• [OPERAZIONI DA SVOLGERE]
1) Secondo il brano su Oliver Stone, quale film ha presentato il regista a Venezia 79?
2) Trascriva fedelmente, dal brano su Oliver Stone, la parte che comincia con "Q: Are We Not" e si conclude con "scaricare i coglioni.".

• [BRANO FORNITO]
┏━━

Ecco delle idee da sottoporre a Oliver Stone, che a Venezia 79 ha presentato Nuclear, per i suoi prossimi film:
Flatlandia (non il romanzo di Edwin Abbott Abbott) ovvero un biopic di “Mad” Mike Hughes, l’uomo che per provare il terrapiattismo è morto sul razzo artigianale costruito da lui stesso.
Q: Are We Not Men? A: We are incel! Analisi amarissima su una percentuale di uomini celibi che richiedono di avere a disposizione, almeno, una donna a testa per perdere la verginità negli anni bisestili. 360 minuti di film dove Stone intervista esponenti donne – ovviamente - di Onlyfans chiedendo perché non si prestino ad aiutare questi malati immaginari a scaricare i coglioni.

┗━━

Righe:

┏━━

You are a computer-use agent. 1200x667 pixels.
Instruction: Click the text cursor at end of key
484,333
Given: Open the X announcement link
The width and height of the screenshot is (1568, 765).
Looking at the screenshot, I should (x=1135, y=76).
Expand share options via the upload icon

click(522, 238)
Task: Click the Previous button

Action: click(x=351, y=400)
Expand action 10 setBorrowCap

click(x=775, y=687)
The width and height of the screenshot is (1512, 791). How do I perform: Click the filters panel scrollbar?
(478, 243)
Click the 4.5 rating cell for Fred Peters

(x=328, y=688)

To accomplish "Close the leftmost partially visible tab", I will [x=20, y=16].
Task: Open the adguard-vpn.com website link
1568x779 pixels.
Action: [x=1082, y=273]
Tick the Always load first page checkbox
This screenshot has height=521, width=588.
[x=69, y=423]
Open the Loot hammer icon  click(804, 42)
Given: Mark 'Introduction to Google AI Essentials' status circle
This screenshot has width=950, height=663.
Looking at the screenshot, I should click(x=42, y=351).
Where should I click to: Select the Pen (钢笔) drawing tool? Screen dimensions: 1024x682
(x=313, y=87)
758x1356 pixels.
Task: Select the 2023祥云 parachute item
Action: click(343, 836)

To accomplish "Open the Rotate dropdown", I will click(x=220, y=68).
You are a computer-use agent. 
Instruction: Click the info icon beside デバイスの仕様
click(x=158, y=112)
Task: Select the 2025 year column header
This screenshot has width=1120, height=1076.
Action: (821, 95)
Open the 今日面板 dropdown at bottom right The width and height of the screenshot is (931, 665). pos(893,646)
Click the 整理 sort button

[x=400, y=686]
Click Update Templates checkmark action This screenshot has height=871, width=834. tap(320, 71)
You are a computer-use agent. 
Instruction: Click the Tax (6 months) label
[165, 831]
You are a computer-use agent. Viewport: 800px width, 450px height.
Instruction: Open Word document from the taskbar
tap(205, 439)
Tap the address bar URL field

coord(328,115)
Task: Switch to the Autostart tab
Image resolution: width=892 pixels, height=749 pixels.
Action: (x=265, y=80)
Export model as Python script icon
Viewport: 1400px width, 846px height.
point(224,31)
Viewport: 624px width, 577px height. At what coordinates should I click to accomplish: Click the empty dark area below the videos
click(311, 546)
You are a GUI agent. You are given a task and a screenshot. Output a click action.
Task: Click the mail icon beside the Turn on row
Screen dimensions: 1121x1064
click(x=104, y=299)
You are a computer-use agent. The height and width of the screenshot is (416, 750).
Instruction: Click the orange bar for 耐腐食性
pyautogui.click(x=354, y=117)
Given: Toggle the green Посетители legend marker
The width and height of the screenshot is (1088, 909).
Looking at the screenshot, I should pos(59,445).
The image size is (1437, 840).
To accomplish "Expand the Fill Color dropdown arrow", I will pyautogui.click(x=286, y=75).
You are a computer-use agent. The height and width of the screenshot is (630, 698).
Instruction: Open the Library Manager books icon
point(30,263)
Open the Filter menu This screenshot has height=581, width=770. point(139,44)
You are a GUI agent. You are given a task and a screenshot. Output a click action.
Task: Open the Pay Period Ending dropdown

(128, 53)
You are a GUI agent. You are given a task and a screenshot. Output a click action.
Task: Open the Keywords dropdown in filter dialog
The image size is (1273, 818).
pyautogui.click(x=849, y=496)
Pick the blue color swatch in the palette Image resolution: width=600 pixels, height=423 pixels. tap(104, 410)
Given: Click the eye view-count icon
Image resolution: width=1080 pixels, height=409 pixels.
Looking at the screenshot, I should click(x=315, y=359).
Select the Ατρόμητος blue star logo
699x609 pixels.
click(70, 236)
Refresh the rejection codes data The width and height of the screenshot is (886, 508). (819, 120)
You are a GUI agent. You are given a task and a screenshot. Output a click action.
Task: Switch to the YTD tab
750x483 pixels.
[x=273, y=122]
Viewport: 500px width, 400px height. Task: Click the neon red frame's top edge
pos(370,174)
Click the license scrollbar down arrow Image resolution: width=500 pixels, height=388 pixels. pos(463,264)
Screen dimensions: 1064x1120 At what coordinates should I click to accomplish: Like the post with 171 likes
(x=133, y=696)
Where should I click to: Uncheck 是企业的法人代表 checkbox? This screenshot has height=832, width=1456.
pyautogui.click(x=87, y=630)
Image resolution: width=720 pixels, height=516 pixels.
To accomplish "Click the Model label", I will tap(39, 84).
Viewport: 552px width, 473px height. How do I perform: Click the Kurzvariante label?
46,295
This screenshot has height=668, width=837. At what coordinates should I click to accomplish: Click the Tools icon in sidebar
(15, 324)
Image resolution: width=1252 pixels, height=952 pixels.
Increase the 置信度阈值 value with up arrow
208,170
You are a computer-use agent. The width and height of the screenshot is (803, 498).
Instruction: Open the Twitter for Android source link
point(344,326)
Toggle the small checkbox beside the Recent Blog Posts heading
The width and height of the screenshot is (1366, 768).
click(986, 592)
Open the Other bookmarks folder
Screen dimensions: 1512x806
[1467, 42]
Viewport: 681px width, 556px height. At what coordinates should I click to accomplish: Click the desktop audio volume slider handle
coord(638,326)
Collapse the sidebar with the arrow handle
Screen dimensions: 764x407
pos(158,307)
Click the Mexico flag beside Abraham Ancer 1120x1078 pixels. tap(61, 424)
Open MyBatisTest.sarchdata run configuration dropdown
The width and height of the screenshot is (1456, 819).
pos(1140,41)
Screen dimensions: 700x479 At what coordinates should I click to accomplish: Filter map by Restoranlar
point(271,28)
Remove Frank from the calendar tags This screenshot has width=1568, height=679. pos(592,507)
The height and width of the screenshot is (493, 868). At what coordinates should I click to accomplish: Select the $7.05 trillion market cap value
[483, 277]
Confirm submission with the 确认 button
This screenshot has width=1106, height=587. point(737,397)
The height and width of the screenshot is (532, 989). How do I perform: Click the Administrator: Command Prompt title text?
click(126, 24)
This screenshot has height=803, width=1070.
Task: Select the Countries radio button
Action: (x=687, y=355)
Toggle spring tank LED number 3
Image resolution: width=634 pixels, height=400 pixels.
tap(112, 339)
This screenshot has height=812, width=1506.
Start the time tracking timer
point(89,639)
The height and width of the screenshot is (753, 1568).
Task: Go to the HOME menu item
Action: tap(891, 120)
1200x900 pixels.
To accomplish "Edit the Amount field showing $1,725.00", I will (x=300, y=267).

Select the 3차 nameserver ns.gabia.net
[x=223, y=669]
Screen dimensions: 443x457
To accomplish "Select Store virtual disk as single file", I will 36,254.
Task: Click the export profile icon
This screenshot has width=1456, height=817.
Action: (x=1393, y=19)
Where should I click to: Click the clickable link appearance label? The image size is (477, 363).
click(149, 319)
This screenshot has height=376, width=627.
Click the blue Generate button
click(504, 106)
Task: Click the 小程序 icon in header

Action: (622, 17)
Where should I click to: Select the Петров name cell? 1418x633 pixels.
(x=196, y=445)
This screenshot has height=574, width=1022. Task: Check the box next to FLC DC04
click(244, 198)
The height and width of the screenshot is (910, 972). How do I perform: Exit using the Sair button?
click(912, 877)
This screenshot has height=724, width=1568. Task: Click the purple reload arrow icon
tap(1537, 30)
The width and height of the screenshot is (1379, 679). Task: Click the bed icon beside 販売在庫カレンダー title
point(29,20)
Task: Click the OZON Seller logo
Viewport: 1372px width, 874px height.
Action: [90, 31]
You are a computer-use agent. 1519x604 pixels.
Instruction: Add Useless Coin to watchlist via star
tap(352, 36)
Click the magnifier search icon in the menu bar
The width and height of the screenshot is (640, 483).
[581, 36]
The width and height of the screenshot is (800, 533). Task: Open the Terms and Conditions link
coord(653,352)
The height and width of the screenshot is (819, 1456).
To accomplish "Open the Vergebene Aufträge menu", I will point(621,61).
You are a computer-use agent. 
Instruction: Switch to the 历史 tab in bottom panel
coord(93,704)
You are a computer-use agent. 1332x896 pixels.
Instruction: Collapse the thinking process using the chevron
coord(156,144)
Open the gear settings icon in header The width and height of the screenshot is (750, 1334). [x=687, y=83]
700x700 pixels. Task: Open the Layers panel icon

┗━━

• [RISULTATI OTTENUTI]
1) Nuclear.

2)
Q: Are We Not Men? A: We are incel! Analisi amarissima su una percentuale di uomini celibi che richiedono di avere a disposizione, almeno, una donna a testa per perdere la verginità negli anni bisestili. 360 minuti di film dove Stone intervista esponenti donne – ovviamente - di Onlyfans chiedendo perché non si prestino ad aiutare questi malati immaginari a scaricare i coglioni.